Assignment :: All lines from the start of the listing below through the line containing "1024x768 pixels." are to be written out again exactly, and no others.

Records for the task ::
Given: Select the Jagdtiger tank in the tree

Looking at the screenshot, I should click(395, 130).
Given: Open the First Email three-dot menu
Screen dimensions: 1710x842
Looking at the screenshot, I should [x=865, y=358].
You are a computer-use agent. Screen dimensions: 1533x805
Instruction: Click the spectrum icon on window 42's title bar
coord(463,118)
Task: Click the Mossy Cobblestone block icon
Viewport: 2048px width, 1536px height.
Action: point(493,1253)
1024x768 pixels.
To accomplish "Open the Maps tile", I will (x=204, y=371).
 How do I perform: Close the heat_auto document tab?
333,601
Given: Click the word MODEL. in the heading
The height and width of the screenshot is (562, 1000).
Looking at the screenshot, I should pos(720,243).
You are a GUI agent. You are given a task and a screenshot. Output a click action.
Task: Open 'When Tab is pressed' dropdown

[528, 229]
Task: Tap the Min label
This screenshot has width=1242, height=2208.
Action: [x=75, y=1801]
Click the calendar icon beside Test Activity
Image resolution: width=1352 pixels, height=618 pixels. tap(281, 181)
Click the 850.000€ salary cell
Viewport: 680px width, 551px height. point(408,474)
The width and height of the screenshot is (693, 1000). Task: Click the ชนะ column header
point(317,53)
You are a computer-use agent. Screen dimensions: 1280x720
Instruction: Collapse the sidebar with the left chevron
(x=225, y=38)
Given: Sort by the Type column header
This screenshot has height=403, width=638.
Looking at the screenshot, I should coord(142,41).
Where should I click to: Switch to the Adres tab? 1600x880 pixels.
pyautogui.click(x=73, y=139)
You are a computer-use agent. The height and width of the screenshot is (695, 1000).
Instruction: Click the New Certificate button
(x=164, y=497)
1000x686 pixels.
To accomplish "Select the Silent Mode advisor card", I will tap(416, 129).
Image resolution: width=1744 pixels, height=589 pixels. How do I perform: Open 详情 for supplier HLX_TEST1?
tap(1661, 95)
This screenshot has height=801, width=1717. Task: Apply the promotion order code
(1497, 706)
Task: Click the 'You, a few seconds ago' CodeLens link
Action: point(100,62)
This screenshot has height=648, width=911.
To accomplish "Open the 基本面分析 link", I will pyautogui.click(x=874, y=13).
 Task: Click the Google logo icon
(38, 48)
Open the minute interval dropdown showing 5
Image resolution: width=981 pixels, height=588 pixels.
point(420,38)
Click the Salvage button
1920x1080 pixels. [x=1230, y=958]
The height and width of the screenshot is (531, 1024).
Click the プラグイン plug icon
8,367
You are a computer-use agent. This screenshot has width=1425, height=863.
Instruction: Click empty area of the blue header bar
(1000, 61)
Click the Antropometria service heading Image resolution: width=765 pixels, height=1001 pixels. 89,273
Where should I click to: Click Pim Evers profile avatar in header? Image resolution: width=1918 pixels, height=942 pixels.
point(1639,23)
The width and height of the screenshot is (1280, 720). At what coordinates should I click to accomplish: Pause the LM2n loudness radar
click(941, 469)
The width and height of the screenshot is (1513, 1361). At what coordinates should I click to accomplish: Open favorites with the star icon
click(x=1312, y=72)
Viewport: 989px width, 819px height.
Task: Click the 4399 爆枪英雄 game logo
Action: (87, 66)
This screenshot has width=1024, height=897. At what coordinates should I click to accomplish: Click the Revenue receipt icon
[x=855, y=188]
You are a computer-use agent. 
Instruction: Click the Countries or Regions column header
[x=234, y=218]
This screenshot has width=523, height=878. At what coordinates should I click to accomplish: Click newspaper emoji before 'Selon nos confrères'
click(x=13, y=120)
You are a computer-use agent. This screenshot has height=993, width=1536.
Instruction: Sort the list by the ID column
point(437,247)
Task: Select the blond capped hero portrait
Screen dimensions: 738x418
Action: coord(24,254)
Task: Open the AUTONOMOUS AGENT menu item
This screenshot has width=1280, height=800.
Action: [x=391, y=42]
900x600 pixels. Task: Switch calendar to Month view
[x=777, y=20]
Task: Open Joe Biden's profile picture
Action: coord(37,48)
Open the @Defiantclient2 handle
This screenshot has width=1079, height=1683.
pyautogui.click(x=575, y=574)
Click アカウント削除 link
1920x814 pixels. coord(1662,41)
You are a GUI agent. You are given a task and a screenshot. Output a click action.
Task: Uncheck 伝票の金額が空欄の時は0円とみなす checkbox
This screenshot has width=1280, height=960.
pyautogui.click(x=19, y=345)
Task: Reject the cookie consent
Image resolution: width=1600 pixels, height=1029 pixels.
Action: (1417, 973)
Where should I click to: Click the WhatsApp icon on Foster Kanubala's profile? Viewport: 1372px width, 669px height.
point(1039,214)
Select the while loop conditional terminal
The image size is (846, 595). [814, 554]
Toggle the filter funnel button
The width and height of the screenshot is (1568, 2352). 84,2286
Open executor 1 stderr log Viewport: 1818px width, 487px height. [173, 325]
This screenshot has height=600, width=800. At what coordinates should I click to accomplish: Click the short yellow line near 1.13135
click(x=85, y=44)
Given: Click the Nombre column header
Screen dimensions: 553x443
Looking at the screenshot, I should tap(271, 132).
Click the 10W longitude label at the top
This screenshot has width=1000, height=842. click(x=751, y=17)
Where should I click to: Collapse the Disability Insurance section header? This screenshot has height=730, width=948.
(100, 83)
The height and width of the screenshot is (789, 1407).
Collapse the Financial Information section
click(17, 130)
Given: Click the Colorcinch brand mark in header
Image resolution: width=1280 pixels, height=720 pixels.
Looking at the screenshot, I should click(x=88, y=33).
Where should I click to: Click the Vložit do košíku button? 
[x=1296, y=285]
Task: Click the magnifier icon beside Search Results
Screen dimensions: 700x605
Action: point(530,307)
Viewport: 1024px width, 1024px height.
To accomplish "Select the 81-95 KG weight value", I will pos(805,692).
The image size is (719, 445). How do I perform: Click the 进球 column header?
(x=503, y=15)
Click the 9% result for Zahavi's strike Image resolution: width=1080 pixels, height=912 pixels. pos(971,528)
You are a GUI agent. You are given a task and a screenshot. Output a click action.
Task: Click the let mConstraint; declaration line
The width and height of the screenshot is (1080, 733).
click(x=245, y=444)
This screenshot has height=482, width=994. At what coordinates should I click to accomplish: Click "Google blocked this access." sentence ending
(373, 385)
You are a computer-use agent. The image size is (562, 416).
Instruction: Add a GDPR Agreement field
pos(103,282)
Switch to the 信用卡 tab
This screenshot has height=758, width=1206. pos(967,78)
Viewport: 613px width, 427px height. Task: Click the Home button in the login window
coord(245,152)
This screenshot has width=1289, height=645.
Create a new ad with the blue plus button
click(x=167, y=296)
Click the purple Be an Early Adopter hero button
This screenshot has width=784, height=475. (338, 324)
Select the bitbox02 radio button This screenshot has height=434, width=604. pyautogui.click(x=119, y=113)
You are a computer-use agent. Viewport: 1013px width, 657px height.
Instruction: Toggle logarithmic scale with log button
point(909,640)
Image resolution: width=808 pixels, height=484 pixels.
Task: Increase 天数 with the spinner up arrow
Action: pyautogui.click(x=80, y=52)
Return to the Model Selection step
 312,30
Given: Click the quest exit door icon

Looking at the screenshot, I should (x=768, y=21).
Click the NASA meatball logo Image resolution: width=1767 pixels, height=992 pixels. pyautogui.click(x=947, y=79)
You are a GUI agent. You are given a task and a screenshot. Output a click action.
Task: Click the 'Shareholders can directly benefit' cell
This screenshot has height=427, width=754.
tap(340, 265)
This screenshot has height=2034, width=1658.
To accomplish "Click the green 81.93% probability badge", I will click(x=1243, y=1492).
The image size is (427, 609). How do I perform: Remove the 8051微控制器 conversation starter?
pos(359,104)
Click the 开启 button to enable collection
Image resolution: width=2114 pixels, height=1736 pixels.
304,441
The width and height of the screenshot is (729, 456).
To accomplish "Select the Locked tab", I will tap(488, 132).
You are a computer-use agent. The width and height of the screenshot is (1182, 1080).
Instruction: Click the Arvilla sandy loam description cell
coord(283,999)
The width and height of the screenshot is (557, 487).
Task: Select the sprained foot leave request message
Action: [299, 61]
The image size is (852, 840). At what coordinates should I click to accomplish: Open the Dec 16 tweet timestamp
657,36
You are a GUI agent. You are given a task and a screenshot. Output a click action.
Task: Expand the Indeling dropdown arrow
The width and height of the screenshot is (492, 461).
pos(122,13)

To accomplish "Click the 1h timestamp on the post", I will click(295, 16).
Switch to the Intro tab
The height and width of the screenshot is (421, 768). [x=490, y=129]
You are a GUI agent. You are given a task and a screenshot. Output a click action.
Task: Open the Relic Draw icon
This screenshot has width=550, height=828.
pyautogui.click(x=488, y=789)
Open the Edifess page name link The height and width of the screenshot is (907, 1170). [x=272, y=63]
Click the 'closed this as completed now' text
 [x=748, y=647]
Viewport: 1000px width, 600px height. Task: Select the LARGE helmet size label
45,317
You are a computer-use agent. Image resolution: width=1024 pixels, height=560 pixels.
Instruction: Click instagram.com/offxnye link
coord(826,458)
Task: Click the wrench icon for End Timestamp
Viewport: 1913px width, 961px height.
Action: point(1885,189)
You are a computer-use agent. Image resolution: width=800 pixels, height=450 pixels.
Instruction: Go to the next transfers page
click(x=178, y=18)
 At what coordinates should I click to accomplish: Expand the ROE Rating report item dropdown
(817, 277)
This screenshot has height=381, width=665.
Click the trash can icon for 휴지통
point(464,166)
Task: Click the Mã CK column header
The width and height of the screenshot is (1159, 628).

Written answer ::
Given: Select the Jagdtiger tank in the tree

Looking at the screenshot, I should click(395, 130).
Given: Open the First Email three-dot menu
Screen dimensions: 1710x842
Looking at the screenshot, I should [x=865, y=358].
You are a computer-use agent. Screen dimensions: 1533x805
Instruction: Click the spectrum icon on window 42's title bar
coord(463,118)
Task: Click the Mossy Cobblestone block icon
Viewport: 2048px width, 1536px height.
Action: point(493,1253)
1024x768 pixels.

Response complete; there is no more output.